Les députés français approuvent l’asservissement d’une nation
Retrouvez les moments clés du débat sur l’accord UE-Grèce à l’Assemblée nationale, ainsi que les déclarations des opposants à l’accord qui manifestaient aux abords du Palais Bourbon.

L'Assemblée nationale et le Sénat votent cet après-midi pour donner leur aval à l'accord sur la Grèce.

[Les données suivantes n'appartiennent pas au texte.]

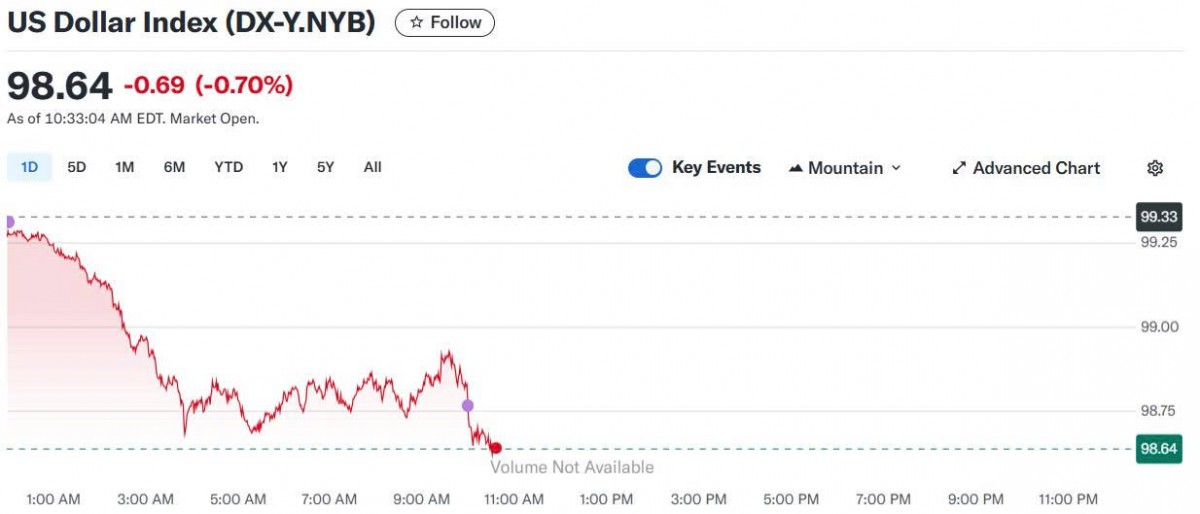Image resolution: width=1200 pixels, height=514 pixels.
Task: Click the green 98.64 price label
Action: tap(1158, 449)
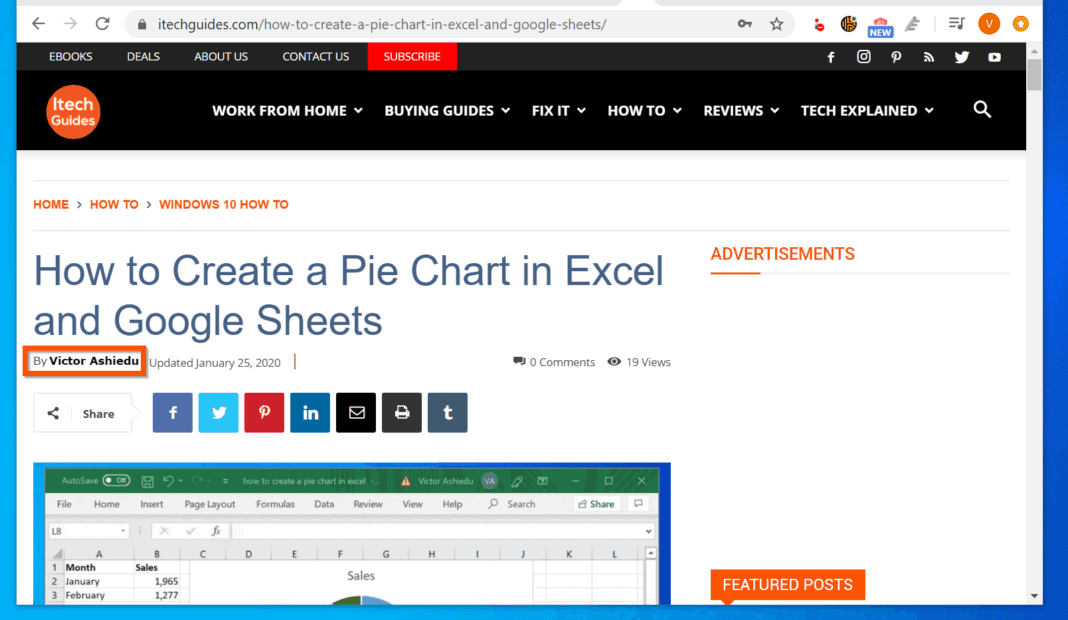Open the site's YouTube channel
The image size is (1068, 620).
(994, 57)
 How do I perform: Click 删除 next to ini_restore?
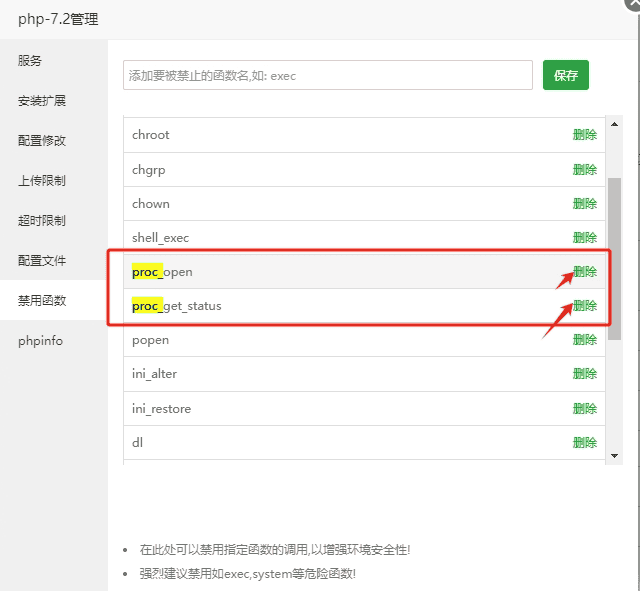click(x=585, y=409)
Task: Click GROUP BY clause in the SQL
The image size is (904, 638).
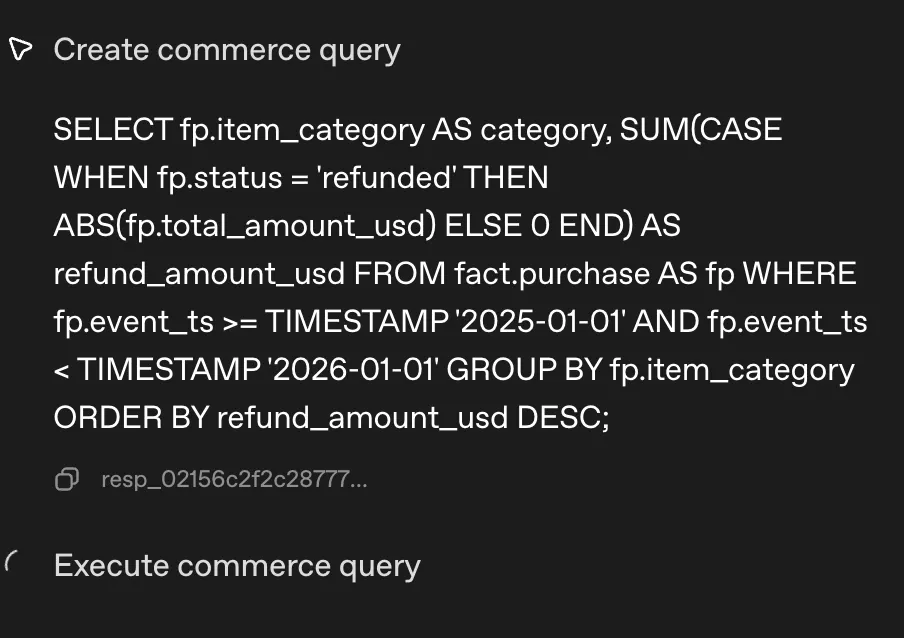Action: pyautogui.click(x=523, y=370)
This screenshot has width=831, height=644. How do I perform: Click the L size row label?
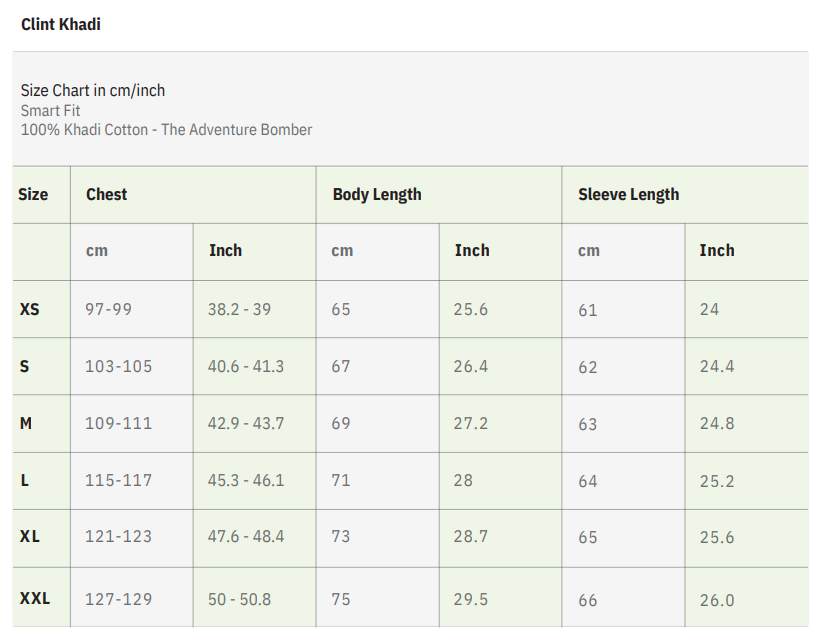point(25,480)
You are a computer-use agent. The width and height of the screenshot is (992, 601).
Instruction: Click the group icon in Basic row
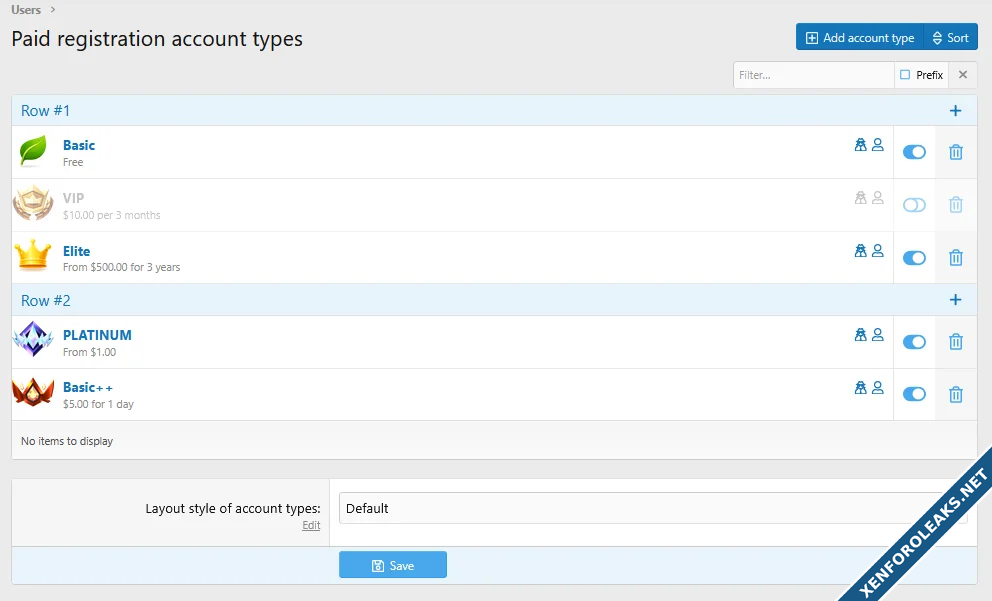860,145
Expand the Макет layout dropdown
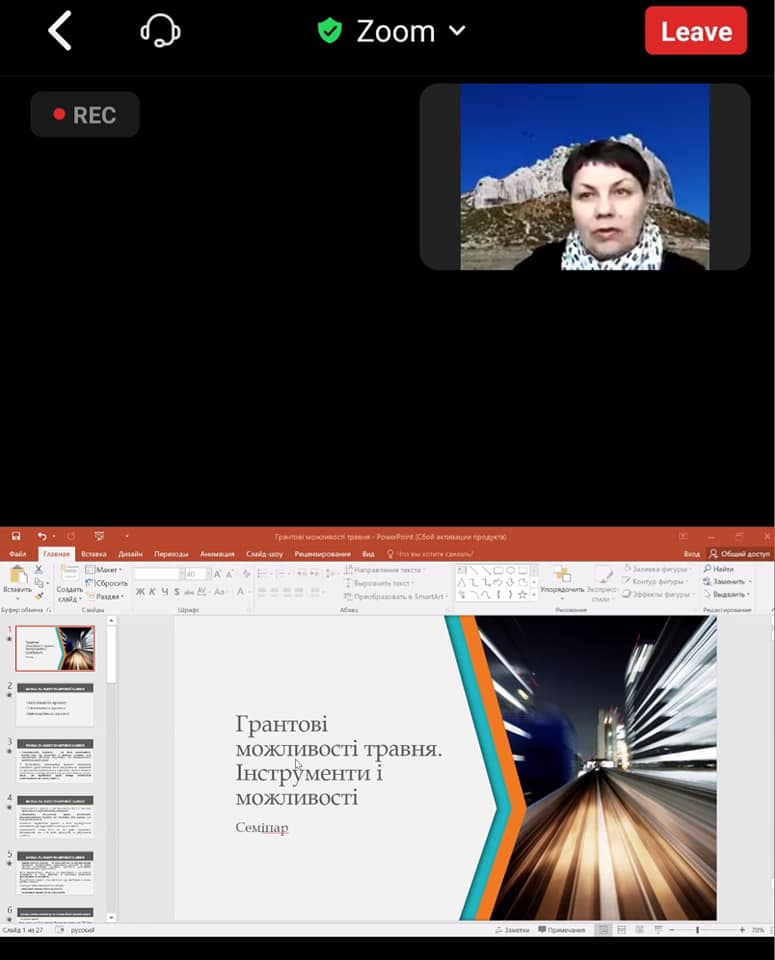Viewport: 775px width, 960px height. tap(107, 570)
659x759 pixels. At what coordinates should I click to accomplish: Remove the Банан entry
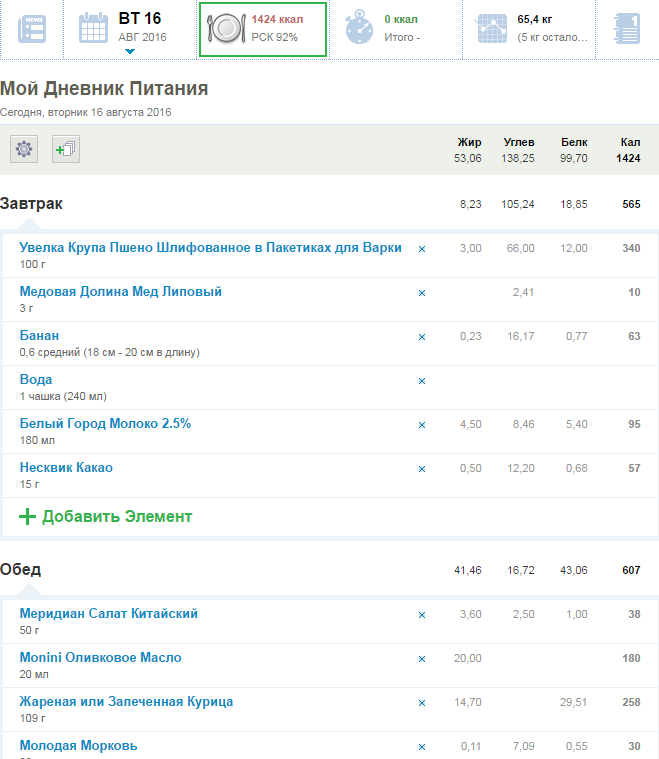click(421, 337)
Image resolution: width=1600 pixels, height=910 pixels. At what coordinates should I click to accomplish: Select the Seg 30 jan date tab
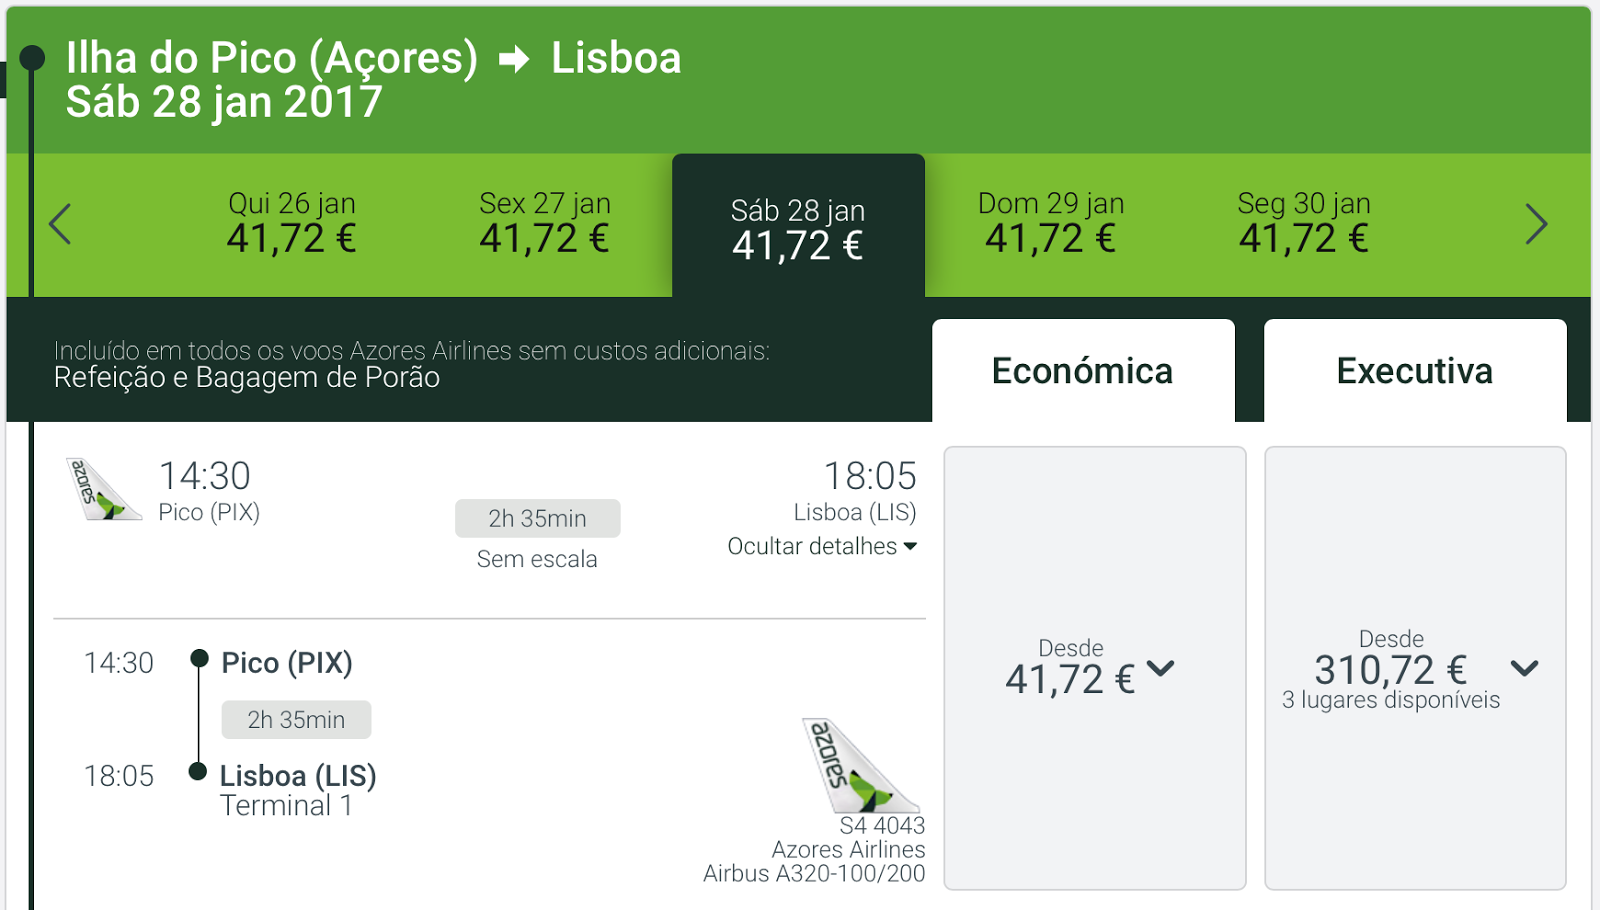[x=1304, y=224]
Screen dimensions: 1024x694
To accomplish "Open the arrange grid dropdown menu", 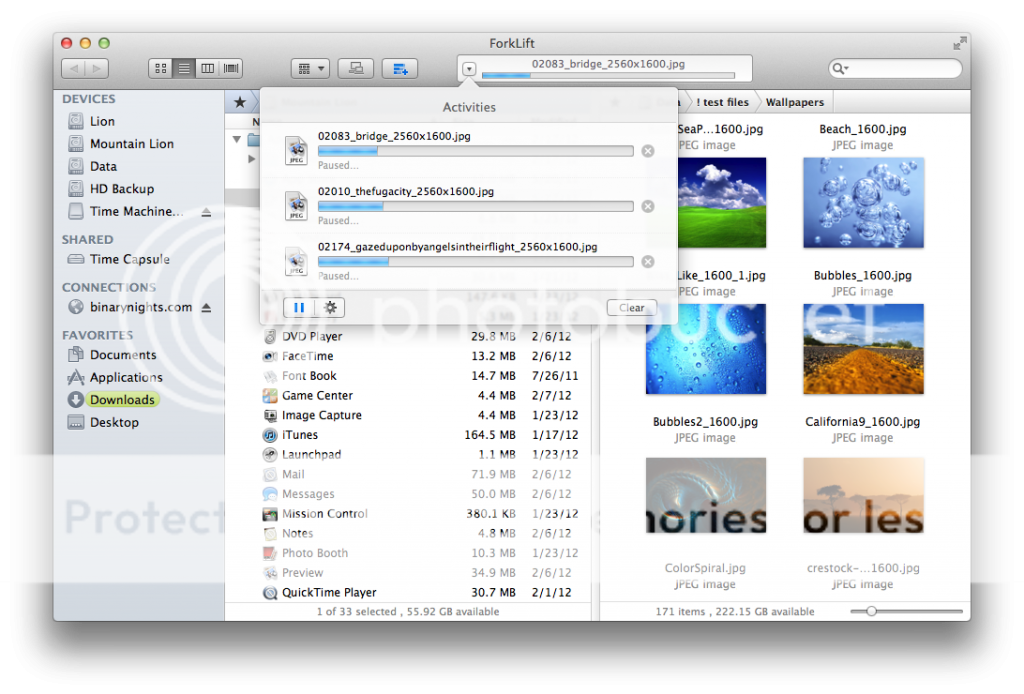I will click(310, 68).
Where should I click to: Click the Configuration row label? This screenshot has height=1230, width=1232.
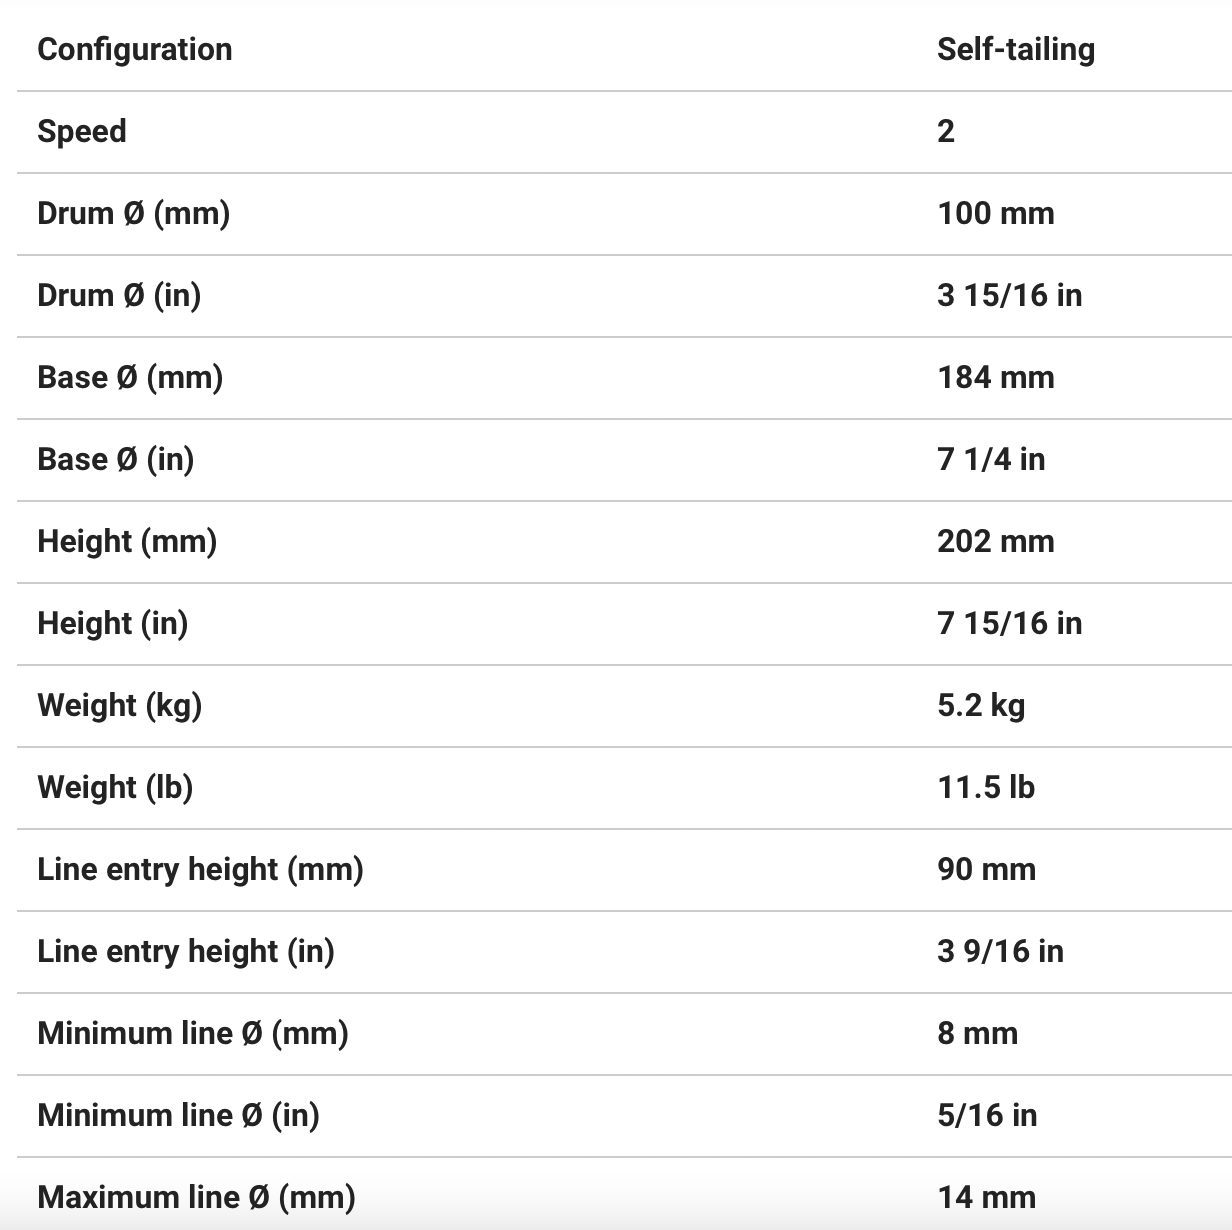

Ce texte, adopté lundi matin, après 17h de réunion des chefs d'Etat et de gouvernement évite certes à la Grèce de sortir de la zone euro, mais à quel prix ? Sous la pression d'un étranglement financier orchestré par la BCE depuis février, Alexis Tsipras a accepté de signer « pistolet sur la tempe » un accord auquel il « ne croit pas ». -Un plan qui reproduit en les aggravant les recettes des deux précédents plans qui n'ont qu'aggraver les conditions de vie des grecs sans améliorer la situation économique de leur pays. -Un accord qui va encore accroître la dette de la Grèce, jugée « totalement non viable » par le FMI.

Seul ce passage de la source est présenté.